Esta misa de Navidad, la primera en la ciudad desde mayo de 2014, "firma el regreso de la vida a Mosul", asegura.

"Con esta misa, enviamos un mensaje de paz y de amor porque Cristo es el mensajero de la paz y sin paz no hay vida", dijo el patriarca de la iglesia católica caldea, monseñor Louis Sako, que celebraba el oficio.

Los habitantes de la ciudad se involucraron en la reconstrucción de la iglesia de San Pablo, la única abierta en la ciudad, e instalaron cortinas blancas y rojas para ocultar las huellas de la guerra y poder celebrar la Navidad después de tres años.

Ahmad Muwafaq/AFP
La primera misa de Navidad en cuatro años, en la iglesia de San Pablo, en Mosul, Irak.
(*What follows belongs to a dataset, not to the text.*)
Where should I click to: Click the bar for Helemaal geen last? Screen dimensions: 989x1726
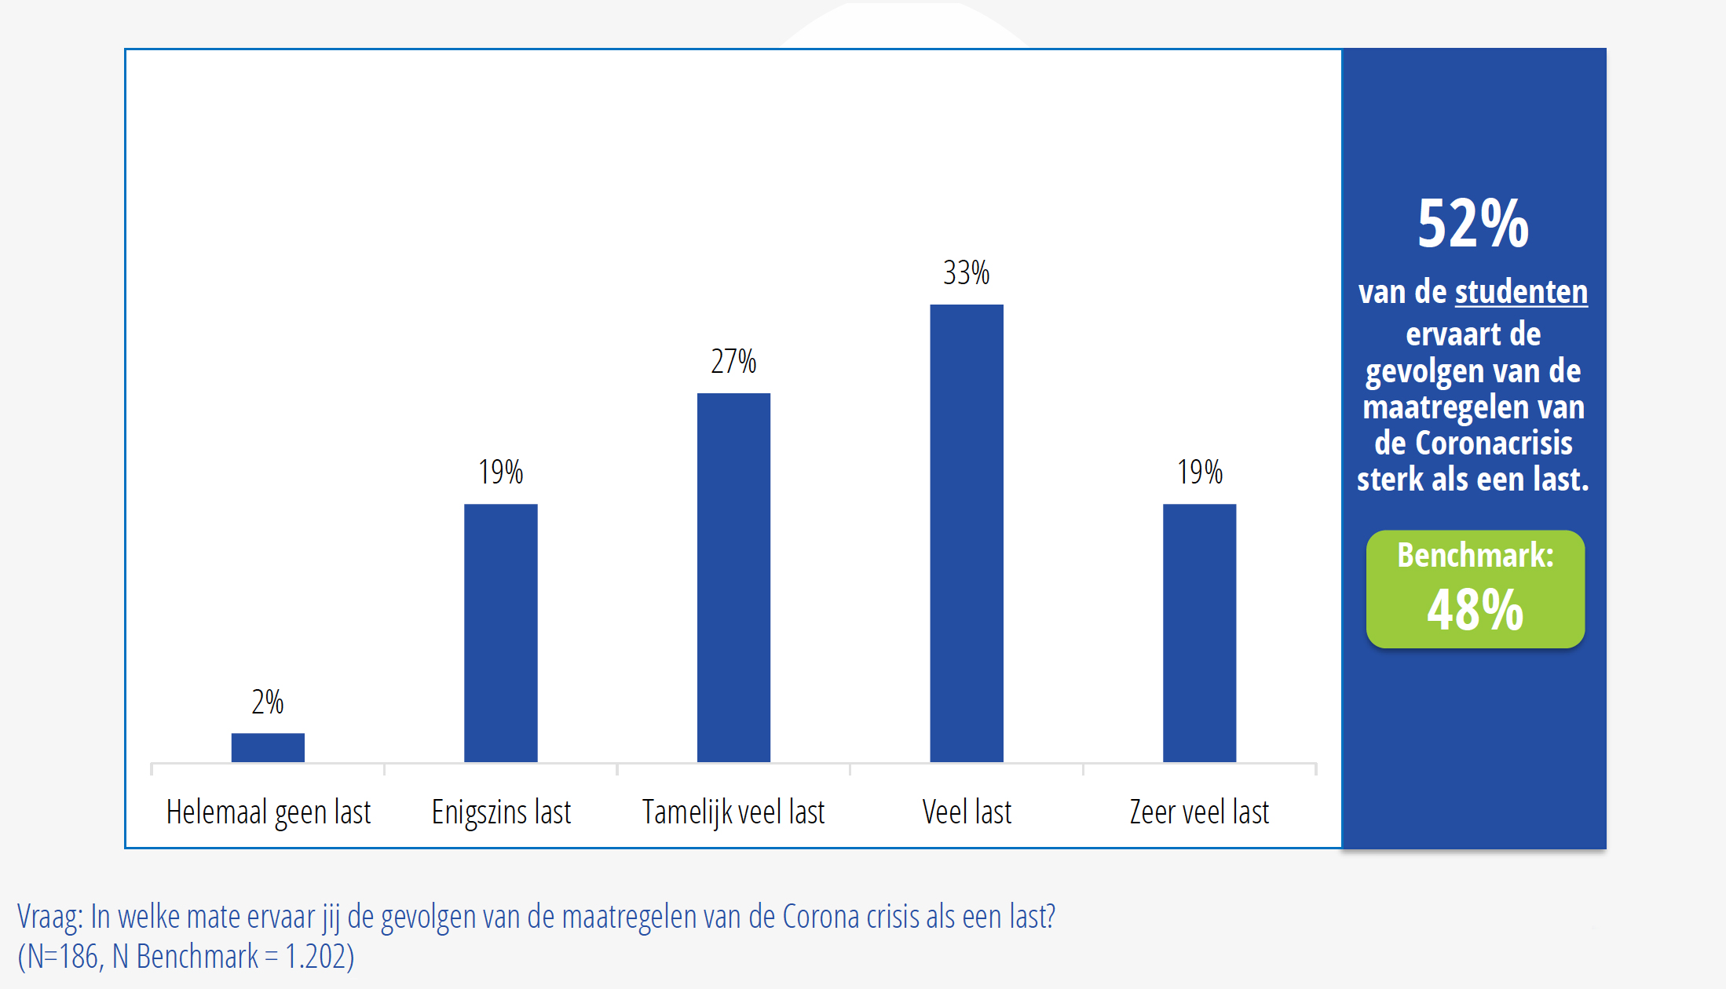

En medio de velas, abetos y sábanas blancas para tapar los agujeros en las vidrieras dañadas por los combates y las explosiones, los habitantes musulmanes acompañaron en este día a los fieles cristianos.

Para Farqad Malko, quien volvió hace un mes a la ciudad, la celebración es una manera de demostrar que "todos los habitantes de Mosul son hermanos, sea cual sea su religión, su etnia y a pesar de todos los daños y los sufrimientos que les infligieron".

Con información de AFP.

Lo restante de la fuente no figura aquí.